Fertilization of two eggs is possible with sperm from both one partner and (not that uncommon) from two men. A clear example of such fertilization is the film “Cuckoo”. If identical twins have exactly the same set of genes and are like two drops of water, then the similarity of fraternal children is only general, like between brothers and sisters born at different times.
Identical twins are always the same sex, while fraternal children are of different sexes. In a non-identical multiple pregnancy, each fetus has its own personal placenta and amnion, therefore such a pregnancy is called bichorionic biamniotic. In the case of a monozygotic pregnancy, the egg is divided into several after fertilization. Depending on the time period when the egg is divided, the following are distinguished:
- bichorionic biamniotic identical twins (separation occurred at the stage of movement of the fertilized egg through the tube to the uterus - the first 3 days);
- monochorionic biamniotic identical twins (division occurred within 3–8 days after conception, with 2 embryos being formed, each in its own amnion, but with a common chorion/placenta);
- monochorionic monoamniotic twins (egg division in the period 8–13 days after fertilization, while the embryos have a common chorion and are located in a common amniotic sac);
- Siamese or conjoined twins, when division occurred later than 13 days (such twins can be fused at the tailbones, lumbar spine, rib cages or skull bones).
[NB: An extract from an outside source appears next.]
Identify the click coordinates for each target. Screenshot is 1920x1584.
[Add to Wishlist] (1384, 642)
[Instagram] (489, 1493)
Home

The prognosis of pregnancy/childbirth is most unfavorable in the case of monochorionic monoamniotic twins.
Waiting Features
Pregnancy with twins, and especially triplets, requires close attention. Much of what is possible during a normal pregnancy is prohibited for expectant mothers with many children. Multiple pregnancies always have a higher risk of miscarriage or development of pathologies. Therefore, be prepared for the following:
- You need to visit a doctor and get tested much more often. After the 20th week, visits should be every 2 weeks, and starting from the 30th week - every week.
- You will have to give up intimacy even in the early stages, since your risk of miscarriage is twice as high, even in the absence of other complications.
- You need to eat for three, or even four, which is quite difficult to do with the uterus pressing on your stomach. Therefore, eat a little, but every 2-3 hours, at least 6 times a day.
- The daily calorie intake for a mother of twins is 3500 kcal, for a mother of triplets – 4500 kcal. Therefore, food should be as varied as possible. Include vegetables, fruits and nuts in your diet.
- You will have to give up your usual sports, but special gymnastics for pregnant women should become your mandatory companion.
- The longer the period, the more rest you need. For up to 20 weeks, this is a minimum of 4 hours a day, for a later period – up to 8 hours.
- You should also start wearing a prenatal bandage earlier, from about 20–22 weeks.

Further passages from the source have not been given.